It makes you wonder what the point is of having three mobile telcos: why not just have one and really maximize that 5G deployment? Imagine if a cellular network, say Verizon, didn’t have to waste all that money advertising its services because citizens only had one provider to go to. Plus there’d be no need to spend so much money buying up spectrum. Just imagine how much better things would be.

Not entirely unanimous

But despite Pai’s impeccable logic, there were two votes against strong, swift mid-band 5G deployment – by two of his fellow commissioners who feel somewhat differently about the merger approval.

Commissioner Jessica Rosenworcel put out a 14-page dissent [PDF] in which she pointed out that “three companies will control 99 percent of the wireless market. By any metric, this transaction will raise prices, lower quality, and slow innovation, just as we start to deploy the next-generation of wireless technology.”

Gather round, friends. Listen close. It’s time to list the five biggest lies about 5G


She had some harsh words for her fellow commissioners, who she said had been “wooed by a few unenforceable concessions and hollow promises from the two companies involved.” She railed: “So many people already think that Washington is rigged against them. It saddens me when on too many occasions this agency proved them right.”

As with many other recent decisions at the federal regulator, she notes that the decision was made long before the details were even considered: “Three of my colleagues agreed to this transaction months ago without having any legal, engineering, or economic analysis from the agency before us. They agreed to this transaction before the Department of Justice could finish its review, ending a longstanding practice of coordinating efforts between the agencies. Consumers deserve better from Washington authorities charged with reviewing this transaction.”

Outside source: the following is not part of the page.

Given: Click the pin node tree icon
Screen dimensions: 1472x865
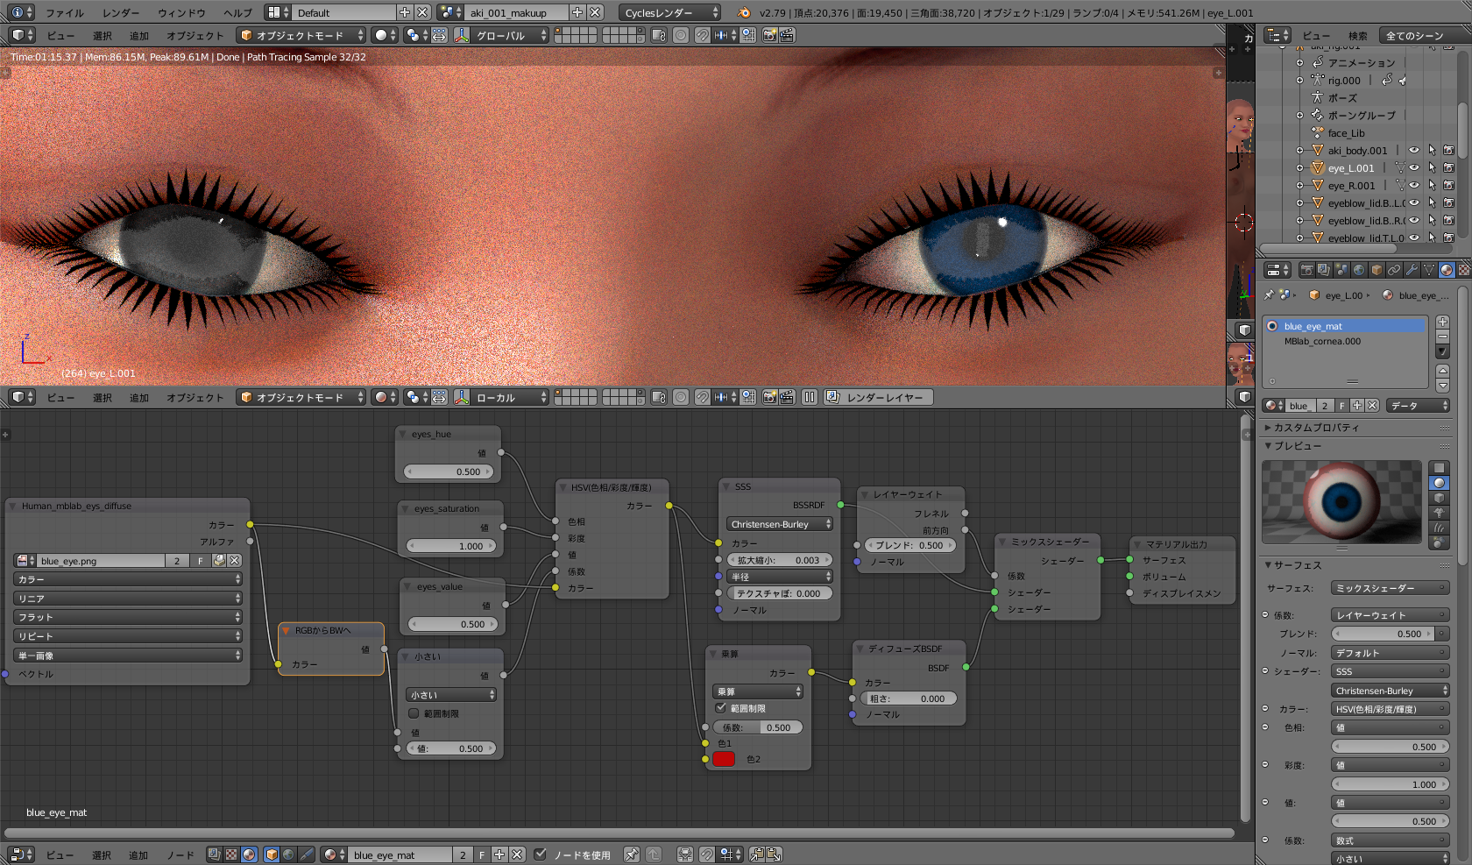Looking at the screenshot, I should pos(631,854).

While Pai paints a glorious picture of universal broadband and 5G access, Rosenworcel sees a “cozy oligopoly,” and “an end to the competitive rivalry that reduced prices by 28 percent during the last decade.” Unlimited data plans, free international roaming and offers to pay termination fees will come under pressure, she predicts. And 5G? It will “proceed more slowly and yield fewer jobs without the fuel of competitive pressure.”

She goes on: “Both the FCC and Department of Justice should know better… So many of America’s most pressing economic and political problems can be traced back to this kind of market consolidation… with less competition, rates rise and innovation falls.”

And now the good news

Rosenworcel has much more to say in an in-depth breakdown of the deal but concludes: “I dissent to the FCC’s decision to consolidate the wireless market in the hands of three companies. I dissent to the process the agency used to reach this result, which hid too much of the negotiations and this decision out of view from the public. And I dissent to the remedies the FCC adopts that gamble our 5G future on a new wireless entrant and put all the risk of this merger on the backs of American consumers.”

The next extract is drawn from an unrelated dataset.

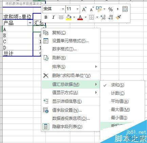Click the yellow fill color bucket
This screenshot has width=147, height=143.
point(69,17)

Aside from FCC commissioners getting furious with one another, what can folks here really expect to see? Well, significant price increases for one – that’s right, the FCC’s own approval notes that the deal “would likely lead to significant price increases.” So that’s good.

Anything else? Well, yes, the US Department of Justice was opposed to the deal and said in an official report that four competitors were required to ensure effective competition. But it removed its objections to the merger after some wrangling behind the scenes.

The FCC’s own expert staff are opposed to the merger, though their critical reports were “rewritten by the FCC’s political leadership behind closed doors.” And no less than 16 states have sued in an effort to block the merger.

And in that lawsuit lies the only remaining barrier to a less-competitive, more-expensive US mobile market. The bipartisan group of state attorneys general say that the merger will result in an “unacceptable loss of competition.”

The courts will have to decide whether to take their word for it and believe in the glorious picture painted by Ajit Pai and his cronies that – it feels churlish to point out – has no foundational basis in reality. ®

Sponsored: Your Guide to Becoming Truly Data-Driven with Unrivalled Data Analytics Performance

Watchdog agrees one day of profit ought to be enough after 5 years of arguing

Comment Toothless American consumer watchdog the Federal Trade Commission today agreed to let AT&T settle a five-year battle over phony “unlimited data” promises for just $60m. That’s $40m less than expected, and less than one day of annual profit for the telco giant.

The agreement [PDF] lets AT&T claim it did nothing wrong; the settlement, as ever, comes with no admittance of guilt. The FTC’s official announcement repeatedly stresses the fact that AT&T throttled millions of customers’ mobile broadband access despite selling them “unlimited data” plans, are mere “allegations.”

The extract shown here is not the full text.